Uzaktan çalışma ayrımı
Gallup'un bulguları, şirketler pandemi dönemi politikalarını değiştirdikçe, birçoğu son zamanlarda ofis içi zorunluluklara karşı protestoları artıran işçilerin tepkisinin ortasında geldi. Sigortacı Farmers Group'ta çalışan işçiler, yeni genel müdürün çoğu çalışanın haftada üç gün ofiste olmasını zorunlu kılacağını söylemesinin ardından sendikalaşma çağrısında bulundu ve bazıları işten ayrılacaklarını söyledi. Amazon.com çalışanları geçtiğimiz günlerde haftada üç gün ofiste olmak üzere karma çalışma politikasına karşı öğle yemeğinde protesto yaptı.
Patron-çalışan ilişkisi daha önemli
Harter, bir çalışanın doğrudan patronuyla olan ilişkisinin bağlılık açısından nerede çalıştığından daha önemli olduğunu söyledi. Bu bağları kurmanın bir yolu, yöneticilerin çalışanlarıyla tercihen haftada en az bir kez anlamlı konuşmalar yapmasıdır.

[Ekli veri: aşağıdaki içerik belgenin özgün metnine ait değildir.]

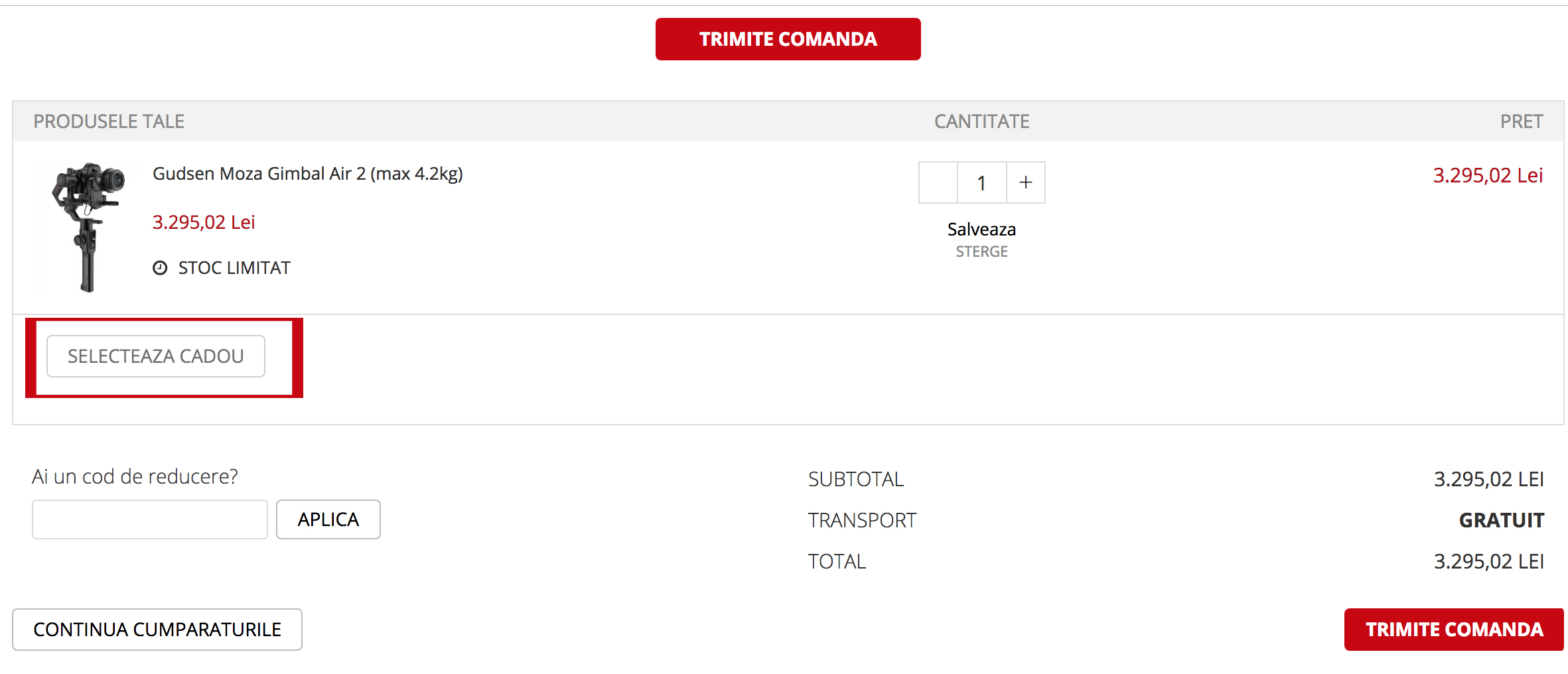This screenshot has height=674, width=1568.
Task: Apply the discount code with APLICA
Action: coord(328,519)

Birçok çalışan, esnek programlardan ve uzaktan çalışma seçeneklerini bırakmayı, yöneticilerin ofis dışında işlerini yapmalarına güvenmediğinin bir işareti olarak görüyor. Diğerleri ise pandemi sırasında deneyimledikleri uzaktan çalışmanın aileleriyle daha fazla zaman geçirme ve işe gidip gelmeyi azaltma gibi faydalarının artık mutlulukları için kritik önemde olduğunu söylüyor. McKinsey & Co. şirketinin kıdemli ortağı ve insan kaynakları müdürü Katy George, daha fazla ofis içi çalışmayı bir gereklilik haline getiren işverenlerin kısmen, çalışanların sadakatini güçlendirmeye çalıştıklarını belirtti.
Daha fazla stres
Gallup'un anketine göre, çalışanlar bu yıl geçen yıla göre daha stresli olduklarını da söyledi. Amerikalı çalışanlar, Kanada ve Doğu Asya'daki çalışanlarla birlikte en stresli çalışanlar arasında yer alıyor. ABD'de Surgeon General'ın Ekim ayında yayınladığı bir rapora göre işyerindeki stres faktörleri arasında düşük maaşlar, uzun çalışma saatleri ve ilerleme fırsatının olmaması yer alıyor. Raporda ayrıca işyeri stresinin ruh sağlığına zarar verebileceği, uykuyu bozabileceği ve kişinin enfeksiyona karşı savunmasızlığını artırabileceği uyarısında bulunuldu.